# MLX Distributed Training Notebook

This notebook provides an interactive interface for running MLX distributed training using the existing modules and utilities.

## 1. Setup and Imports

In [None]:
import os
import sys
import json
import shutil
from pathlib import Path
import subprocess
import time
from datetime import datetime

# Add the project root to Python path
project_root = Path.cwd()
if str(project_root) not in sys.path:
    sys.path.insert(0, str(project_root))

# Import MLX and project modules
import mlx.core as mx
from mlx_lm import load, generate
from mlx_lm.tuner.trainer import TrainingCallback
from mlx_lm.lora import run

# Import custom utilities
from utils.data_preparation import prepare_data, validate_data_format
from utils.logging import setup_logging, get_logger
from utils.model_cache import ModelCache
from utils.training_callbacks import (
    CheckpointCallback,
    MetricsCallback,
    EarlyStoppingCallback,
    CombinedCallback
)
from utils.training_core import (
    setup_distributed,
    all_reduce_grads,
    DistributedTrainingCallback,
    run_distributed_training
)

print("✅ All modules imported successfully!")
print(f"Project root: {project_root}")
print(f"MLX version: {mx.__version__ if hasattr(mx, '__version__') else 'Unknown'}")

## 2. Configuration

In [None]:
# Training configuration
config = {
    # Model settings
    "model": "mlx-community/gemma-2-2b-it-4bit",
    "adapter_path": "models/fine-tuned",
    
    # Data settings
    "data_path": "data",
    "train_file": "train.jsonl",
    "valid_file": "valid.jsonl",
    
    # Training parameters
    "batch_size": 1,
    "num_epochs": 1,
    "iters": 10,
    "learning_rate": 1e-4,
    "num_layers": 4,
    "max_seq_length": 128,
    
    # LoRA parameters
    "lora_rank": 8,
    "lora_alpha": 16,
    "lora_dropout": 0.0,
    "lora_scale": 10.0,
    
    # Reporting and checkpointing
    "steps_per_report": 2,
    "steps_per_eval": 5,
    "save_every": 5,
    
    # Distributed settings
    "distributed": False,  # Set to True for distributed training
    "hostfile": "hostfile"
}

print("Configuration loaded:")
print(json.dumps(config, indent=2))

## 3. Data Preparation

In [None]:
# Prepare data files
data_path = Path(config["data_path"])

# Copy example files to expected names if they don't exist
if not (data_path / "train.jsonl").exists():
    shutil.copy(data_path / "example_train.jsonl", data_path / "train.jsonl")
    print("✅ Copied example_train.jsonl to train.jsonl")

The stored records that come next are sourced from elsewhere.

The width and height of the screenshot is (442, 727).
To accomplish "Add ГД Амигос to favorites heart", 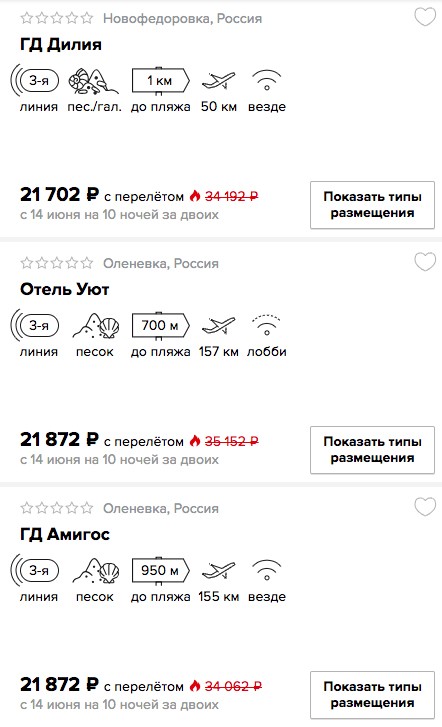I will [425, 507].
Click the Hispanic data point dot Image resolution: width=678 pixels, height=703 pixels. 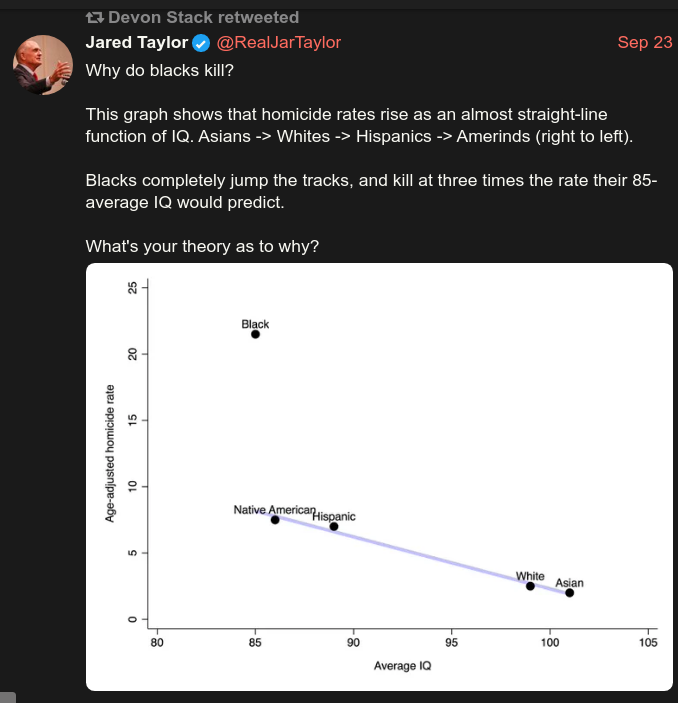coord(334,526)
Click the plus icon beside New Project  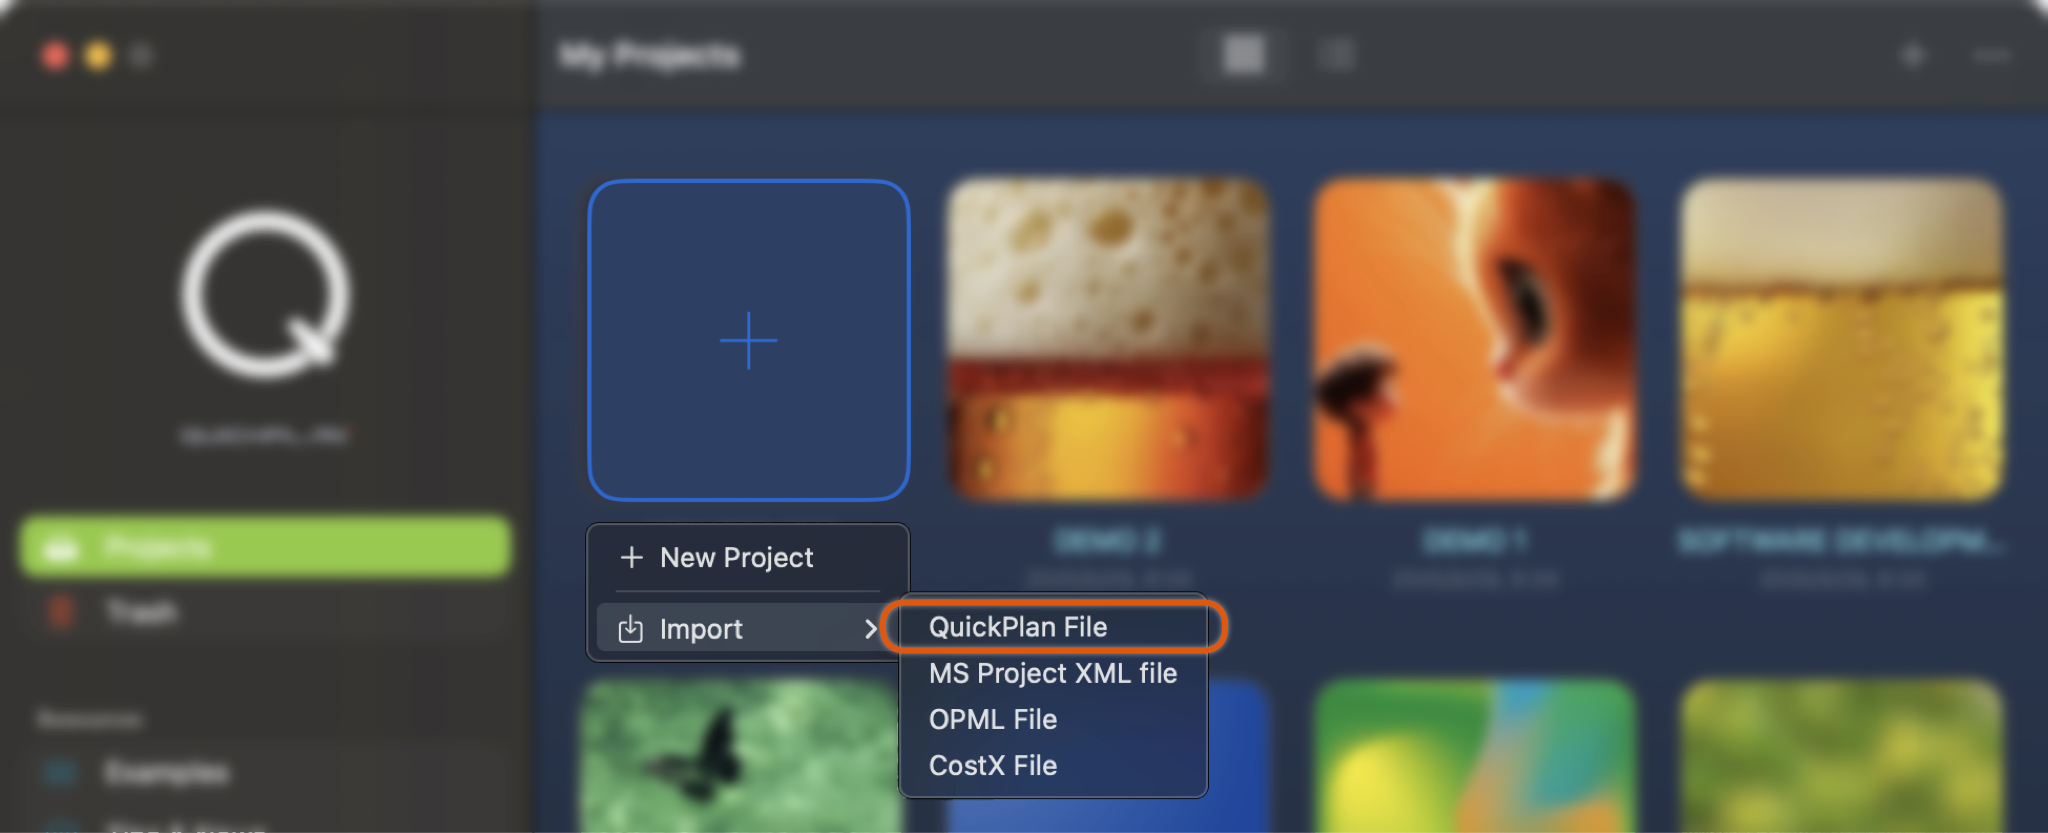click(631, 557)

if not (data_path / "valid.jsonl").exists():
    shutil.copy(data_path / "example_valid.jsonl", data_path / "valid.jsonl")
    print("✅ Copied example_valid.jsonl to valid.jsonl")

# Validate data format
print("\nValidating data files...")
train_valid = validate_data_format(str(data_path / "train.jsonl"))
valid_valid = validate_data_format(str(data_path / "valid.jsonl"))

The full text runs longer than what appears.